The regulator's view
All regulators accept that cloud services can offer advantages to financial service providers, such as economies of scale, flexibility, operational efficiencies and cost-effectiveness.
Yet they also raise challenges in terms of data protection, the location of data, security issues and concentration risk. This is not only from the point of view of individual institutions, but also at the industry level – as large suppliers of cloud services can become a single point of failure when many institutions rely on them.
To avoid such issues, regulators, banks and cloud providers need to understand the implications of the variations in regulatory requirements for each region and jurisdiction in detail.
The view from Brussels
The following themes span the areas of interest to European regulators:
Security of data and systems
Prior to any cloud outsourcing, institutions should define and decide on an appropriate level of protection of data confidentiality, continuity of activities outsourced, and integrity and traceability of data and systems in the context of the intended cloud outsourcing.
Institutions should also consider specific measures where necessary for data in transit (e.g. implement proprietary encryption of all data held outside the organisation, regardless of cloud-provided security, to stop the cloud providers staff having access to sensitive data), data in memory and data at rest – such as the use of encryption technologies in combination with an appropriate key management architecture.

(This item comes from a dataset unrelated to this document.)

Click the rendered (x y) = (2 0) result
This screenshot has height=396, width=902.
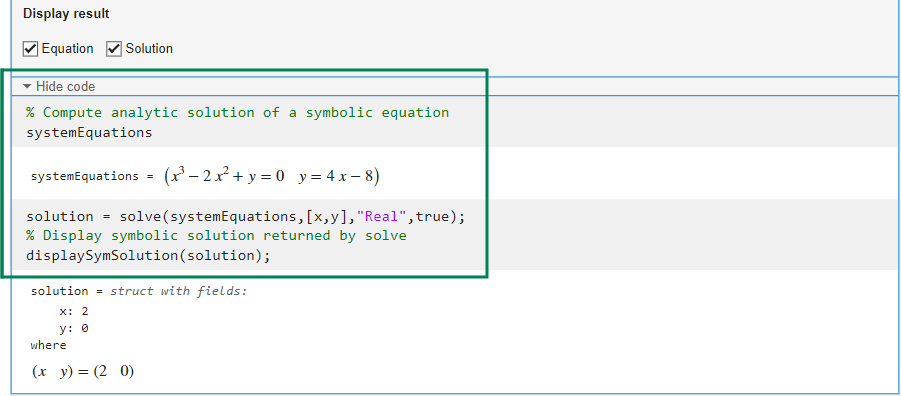click(83, 372)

Location of data and data processing
Institutions that are outsourcing must take special care when entering into and executing an outsource agreement where the data is hosted outside of EU jurisdiction. In the context of the cloud, the regulators require institutions to adopt a risk-based approach. It should consider what impact data loss or tampering would have on the organisation when deciding the approach to a third-party cloud environment.
Adequate controls and measures, such as the use of encryption technologies for data in transit, data in memory and data at rest should also be implemented. The major players in cloud provision are well aware of these challenges and generally offer such encryption by default.
Access and audit rights
The right to privacy and the provision of access to inspect and audit personal data are key principles in Europe and are now enshrined in the GDPR regulations for personal data.
Those embarking on implementations in the cloud should verify their obligations under GDPR through careful analysis of the data to be held in the cloud. They must carry out their own checks of the chosen platform through real tests of the provider’s capabilities to protect, delete and provide access to personal data.
Cloud contracts must secure both the right to audit for institutions (including the third parties they appoint for these purposes and their statutory auditors) and the right of physical access to the business premises of cloud service providers. The exercise of these rights should not be impeded or limited by the contract’s terms.
If the performance of audits or the use of certain audit techniques might create a risk for another client’s environment (i.e. in a multi-tenant environment), alternative ways to provide a similar level of assurance should be agreed and set out in the contract. These alternatives include the use of third-party certifications and audit reports; the contract must also provide unrestricted rights of access and audit for the competent authority supervising the outsourcing institution.